Machine Learning Throwdown, Part 5 – Miscellaneous

Posted by
This is your application stack.  The fourth level from the bottom represents cloud-based ML APIs.  Oh, snap!

In the fourth post of the series, I compared prediction functionality and performance between each of the services. We saw that while some services may make more accurate predictions than others, the runners-up often follow closely behind. That’s good news for you because it means you are free to choose among the services without being too concerned that you picked a dud when it comes to making accurate predictions. This post will cover some other miscellaneous topics that may help you choose which service will best meet your needs.

Stability

I previously hinted that I ran into stability issues with more than one service. Which ones gave me grief?
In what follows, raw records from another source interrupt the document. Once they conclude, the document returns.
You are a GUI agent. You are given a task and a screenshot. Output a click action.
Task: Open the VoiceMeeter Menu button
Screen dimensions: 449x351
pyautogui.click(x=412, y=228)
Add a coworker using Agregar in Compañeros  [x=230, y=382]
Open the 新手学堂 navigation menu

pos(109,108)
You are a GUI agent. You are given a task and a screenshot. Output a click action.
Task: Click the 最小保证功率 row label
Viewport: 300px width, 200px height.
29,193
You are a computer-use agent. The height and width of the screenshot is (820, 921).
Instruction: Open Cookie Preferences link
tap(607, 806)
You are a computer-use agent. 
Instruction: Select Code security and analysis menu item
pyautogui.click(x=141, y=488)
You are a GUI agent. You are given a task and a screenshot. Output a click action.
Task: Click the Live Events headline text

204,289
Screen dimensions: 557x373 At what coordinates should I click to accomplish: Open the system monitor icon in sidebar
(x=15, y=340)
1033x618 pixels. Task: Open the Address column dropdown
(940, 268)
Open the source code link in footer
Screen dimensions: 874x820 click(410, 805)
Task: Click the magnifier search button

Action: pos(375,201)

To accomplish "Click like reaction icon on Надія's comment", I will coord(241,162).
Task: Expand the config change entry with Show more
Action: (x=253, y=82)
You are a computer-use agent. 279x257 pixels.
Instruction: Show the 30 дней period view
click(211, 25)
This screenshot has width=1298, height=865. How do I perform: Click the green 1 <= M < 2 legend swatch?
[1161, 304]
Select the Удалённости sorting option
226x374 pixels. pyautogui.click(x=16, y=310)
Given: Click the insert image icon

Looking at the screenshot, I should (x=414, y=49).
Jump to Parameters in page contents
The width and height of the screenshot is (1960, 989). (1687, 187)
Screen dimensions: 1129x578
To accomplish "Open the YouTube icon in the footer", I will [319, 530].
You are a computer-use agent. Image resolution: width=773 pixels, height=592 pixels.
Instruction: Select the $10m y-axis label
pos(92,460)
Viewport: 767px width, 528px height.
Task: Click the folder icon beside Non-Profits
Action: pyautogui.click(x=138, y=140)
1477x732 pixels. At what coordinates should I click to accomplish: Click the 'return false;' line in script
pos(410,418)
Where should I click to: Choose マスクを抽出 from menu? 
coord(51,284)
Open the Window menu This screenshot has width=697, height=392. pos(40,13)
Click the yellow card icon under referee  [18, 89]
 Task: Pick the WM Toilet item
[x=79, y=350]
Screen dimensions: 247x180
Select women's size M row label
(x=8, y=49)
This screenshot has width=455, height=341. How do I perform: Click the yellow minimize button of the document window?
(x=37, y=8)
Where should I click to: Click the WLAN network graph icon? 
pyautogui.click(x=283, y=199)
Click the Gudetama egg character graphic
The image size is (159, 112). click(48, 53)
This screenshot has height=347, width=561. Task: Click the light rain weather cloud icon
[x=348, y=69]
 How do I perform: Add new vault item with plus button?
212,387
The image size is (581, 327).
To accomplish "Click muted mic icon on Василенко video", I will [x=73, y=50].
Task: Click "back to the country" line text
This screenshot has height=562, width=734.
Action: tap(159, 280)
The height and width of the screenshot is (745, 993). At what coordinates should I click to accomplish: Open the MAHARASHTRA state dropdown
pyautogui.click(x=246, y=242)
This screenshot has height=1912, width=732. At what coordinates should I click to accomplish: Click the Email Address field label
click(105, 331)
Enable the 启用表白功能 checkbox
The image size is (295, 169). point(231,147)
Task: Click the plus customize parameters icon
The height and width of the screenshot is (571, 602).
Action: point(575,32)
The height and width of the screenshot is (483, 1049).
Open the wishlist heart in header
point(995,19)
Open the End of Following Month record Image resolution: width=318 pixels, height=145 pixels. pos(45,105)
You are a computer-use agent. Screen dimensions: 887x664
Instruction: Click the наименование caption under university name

Well, actually, all of the cloud-based services had problems. I was unable to rely on any of them to take my data, create a model, and then make predictions without occasionally failing. To collect the results, I often had to run experiments multiple times (without any changes to code or data) to work around random failures. BigML and Prior Knowledge are in early beta so perhaps the occasional hiccup is forgivable, but Google Prediction API has been out of beta for nearly a year. Weka isn’t perfect either but at least its issues are well documented, if sometimes difficult for non-experts to understand. As I mentioned in my third post on models, Weka often runs out of memory and crashes on moderately-sized datasets which requires you to restart the program with more memory allocated to it.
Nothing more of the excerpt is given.